Eerie discovery on 100th anniversary of shipwreck

Posted at 12:06 AM, Jul 21, 2015
and last updated 2015-07-21 00:06:49-04

SOUTH HAVEN, Mich. -- This week will mark the 100th anniversary of a shipwreck disaster many historians will tell you was the worst in the history of the Great Lakes area. The sinking of the S.S. Eastland, a catastrophic event, took place in 1915. The Eastland rolled over on its side just feet away from the boardwalk at which it was docked, killing 844 people.

“The Eastland is known throughout the world as the worst Great Lakes disaster,” said Valeria Van Heest of the Michigan Shipwreck Association and author of "Lost and Found: Legendary Lake Michigan Shipwrecks."

The Eastland had ties to West Michigan. The vessel acted as an excursion boat from Chicago to the beaches of West Michigan and made regular trips to South Haven.

But on the fateful day in 1915, the Eastland had a different route planned. That day, the ship was bound for Michigan City, Indiana, with nearly 2,000 employees of the Western Electric Company for a company picnic.

“Those tickets were a mere dollar to get them to Michigan City for a day of picnicking and enjoyment,” said Van Heest, “and instead ended in tragedy.”

It was a rainy day, so most passengers headed below deck to escape the elements, a mistake that would prove fatal for many. Around 7:15 a.m., as the boat finished boarding and prepared to set sail, it inexplicably capsized and filled with water, just feet away from the dock.

Many passengers were killed on the initial capsize, hit by furniture or other projectiles.
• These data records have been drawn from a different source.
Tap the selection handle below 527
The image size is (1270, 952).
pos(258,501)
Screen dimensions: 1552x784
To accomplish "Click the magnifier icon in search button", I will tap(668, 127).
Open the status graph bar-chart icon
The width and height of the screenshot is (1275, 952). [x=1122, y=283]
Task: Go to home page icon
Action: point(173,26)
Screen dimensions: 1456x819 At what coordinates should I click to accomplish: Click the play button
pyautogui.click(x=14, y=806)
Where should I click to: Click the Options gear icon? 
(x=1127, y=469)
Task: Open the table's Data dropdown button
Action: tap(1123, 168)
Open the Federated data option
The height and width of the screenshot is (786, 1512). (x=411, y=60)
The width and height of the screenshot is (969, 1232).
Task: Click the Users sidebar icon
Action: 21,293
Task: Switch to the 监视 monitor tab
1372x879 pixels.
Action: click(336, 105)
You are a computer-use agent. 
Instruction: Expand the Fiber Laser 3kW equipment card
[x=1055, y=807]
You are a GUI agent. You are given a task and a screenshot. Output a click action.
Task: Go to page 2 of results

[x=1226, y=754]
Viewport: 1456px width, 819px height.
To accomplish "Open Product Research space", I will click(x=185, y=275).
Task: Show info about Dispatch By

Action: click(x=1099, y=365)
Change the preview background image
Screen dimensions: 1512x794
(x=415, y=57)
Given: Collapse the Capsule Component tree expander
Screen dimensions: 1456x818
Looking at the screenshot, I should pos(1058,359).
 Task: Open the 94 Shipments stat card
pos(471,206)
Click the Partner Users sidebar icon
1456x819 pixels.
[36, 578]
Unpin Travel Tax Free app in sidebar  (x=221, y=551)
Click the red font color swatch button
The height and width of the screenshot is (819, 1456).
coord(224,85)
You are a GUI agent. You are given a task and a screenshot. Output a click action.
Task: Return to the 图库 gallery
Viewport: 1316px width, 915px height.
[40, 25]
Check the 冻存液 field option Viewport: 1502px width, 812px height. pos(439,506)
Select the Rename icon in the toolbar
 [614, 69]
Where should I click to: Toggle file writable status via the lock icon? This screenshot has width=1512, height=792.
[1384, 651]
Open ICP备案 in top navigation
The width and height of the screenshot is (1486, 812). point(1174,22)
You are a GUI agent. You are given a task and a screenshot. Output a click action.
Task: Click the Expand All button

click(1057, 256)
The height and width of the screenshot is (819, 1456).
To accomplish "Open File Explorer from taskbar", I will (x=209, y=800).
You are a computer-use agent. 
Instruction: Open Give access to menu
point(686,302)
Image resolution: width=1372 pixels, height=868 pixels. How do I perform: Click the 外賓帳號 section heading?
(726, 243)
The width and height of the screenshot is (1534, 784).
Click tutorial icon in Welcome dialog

Many others, dressed in customary travel garb that included long dresses and three-piece suits, drowned in their heavy clothing as the ship quickly filled with water.

Van Heest and many other historians believe the design of the ship was to blame.

“Long, slender, but top-heavy,” Van Heest said, describing the design of the Eastland. “That probably explains why it was sold five times in 12 years.”

Because it happened so close to dry land, the Eastland disaster is one of the most photographed in shipwreck history. But there was no film footage -- until very recently. And it was discovered completely by accident.

A University of Illinois graduate student poring over World War I footage stumbled upon what shipwreck historians had thought didn't exist: footage of the Eastland incident.

That set off a firestorm of searching for anything else that may have existed. And not long after, anothe lucky find by a professor with the Northern Illinois University who discovered more footage, again by accident.

“This piece of footage was much different,” said Van Heest.

Whereas the original footage showed only rescuers working on the ship, the second piece of footage showed bodies being drawn from the vessel. It was a grim look at this historic event most, like Van Heest, thought they’d never see in moving images. Grim, but important.

“There’s something about moving footage that makes an accident like this more real,” she said. “We can read about things, we can look at pictures, but moving footage says it all. And what a tragedy this was 100 years ago, so close to where we are now.”

It took crews three weeks before they finally finished removing all the bodies from the water and were able to upright the Eastland.

Eventually, the ship was sold to the Navy, pending a few modifications, as a commissioned vessel.